» **WHAT IS NEEDED**
Every entry, from first to last, must be written out exactly.

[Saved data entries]
======

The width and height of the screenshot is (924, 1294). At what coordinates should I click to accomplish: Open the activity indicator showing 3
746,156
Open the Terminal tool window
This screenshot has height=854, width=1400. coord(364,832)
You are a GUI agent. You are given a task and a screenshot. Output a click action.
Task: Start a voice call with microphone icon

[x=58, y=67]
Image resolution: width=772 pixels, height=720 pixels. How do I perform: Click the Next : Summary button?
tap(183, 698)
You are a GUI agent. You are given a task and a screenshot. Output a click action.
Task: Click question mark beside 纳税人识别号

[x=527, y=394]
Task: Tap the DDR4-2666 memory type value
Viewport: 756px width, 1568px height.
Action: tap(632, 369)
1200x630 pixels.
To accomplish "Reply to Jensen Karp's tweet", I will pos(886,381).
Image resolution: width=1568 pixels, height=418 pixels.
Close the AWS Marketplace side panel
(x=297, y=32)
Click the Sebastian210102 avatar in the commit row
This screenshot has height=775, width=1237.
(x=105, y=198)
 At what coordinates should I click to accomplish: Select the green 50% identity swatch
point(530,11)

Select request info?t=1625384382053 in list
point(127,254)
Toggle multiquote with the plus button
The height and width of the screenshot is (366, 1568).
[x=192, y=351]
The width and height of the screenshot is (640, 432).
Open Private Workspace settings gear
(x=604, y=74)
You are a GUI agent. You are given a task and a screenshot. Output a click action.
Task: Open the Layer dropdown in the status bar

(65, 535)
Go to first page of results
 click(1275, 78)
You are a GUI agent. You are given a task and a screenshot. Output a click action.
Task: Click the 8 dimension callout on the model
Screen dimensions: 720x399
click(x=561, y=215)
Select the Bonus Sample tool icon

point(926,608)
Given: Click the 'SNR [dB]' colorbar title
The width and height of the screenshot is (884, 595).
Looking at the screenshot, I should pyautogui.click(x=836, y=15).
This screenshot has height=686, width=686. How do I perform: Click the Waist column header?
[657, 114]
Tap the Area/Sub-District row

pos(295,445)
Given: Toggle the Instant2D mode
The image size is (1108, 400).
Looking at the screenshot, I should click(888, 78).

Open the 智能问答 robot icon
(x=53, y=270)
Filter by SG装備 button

======

» **EXERCISE RESULT**
The width and height of the screenshot is (924, 1294). At what coordinates should I click to accomplish: Open the activity indicator showing 3
746,156
Open the Terminal tool window
This screenshot has height=854, width=1400. coord(364,832)
You are a GUI agent. You are given a task and a screenshot. Output a click action.
Task: Start a voice call with microphone icon

[x=58, y=67]
Image resolution: width=772 pixels, height=720 pixels. How do I perform: Click the Next : Summary button?
tap(183, 698)
You are a GUI agent. You are given a task and a screenshot. Output a click action.
Task: Click question mark beside 纳税人识别号

[x=527, y=394]
Task: Tap the DDR4-2666 memory type value
Viewport: 756px width, 1568px height.
Action: tap(632, 369)
1200x630 pixels.
To accomplish "Reply to Jensen Karp's tweet", I will pos(886,381).
Image resolution: width=1568 pixels, height=418 pixels.
Close the AWS Marketplace side panel
(x=297, y=32)
Click the Sebastian210102 avatar in the commit row
This screenshot has height=775, width=1237.
(x=105, y=198)
 At what coordinates should I click to accomplish: Select the green 50% identity swatch
point(530,11)

Select request info?t=1625384382053 in list
point(127,254)
Toggle multiquote with the plus button
The height and width of the screenshot is (366, 1568).
[x=192, y=351]
The width and height of the screenshot is (640, 432).
Open Private Workspace settings gear
(x=604, y=74)
You are a GUI agent. You are given a task and a screenshot. Output a click action.
Task: Open the Layer dropdown in the status bar

(65, 535)
Go to first page of results
 click(1275, 78)
You are a GUI agent. You are given a task and a screenshot. Output a click action.
Task: Click the 8 dimension callout on the model
Screen dimensions: 720x399
click(x=561, y=215)
Select the Bonus Sample tool icon

point(926,608)
Given: Click the 'SNR [dB]' colorbar title
The width and height of the screenshot is (884, 595).
Looking at the screenshot, I should pyautogui.click(x=836, y=15).
This screenshot has height=686, width=686. How do I perform: Click the Waist column header?
[657, 114]
Tap the Area/Sub-District row

pos(295,445)
Given: Toggle the Instant2D mode
The image size is (1108, 400).
Looking at the screenshot, I should click(888, 78).

Open the 智能问答 robot icon
(x=53, y=270)
Filter by SG装備 button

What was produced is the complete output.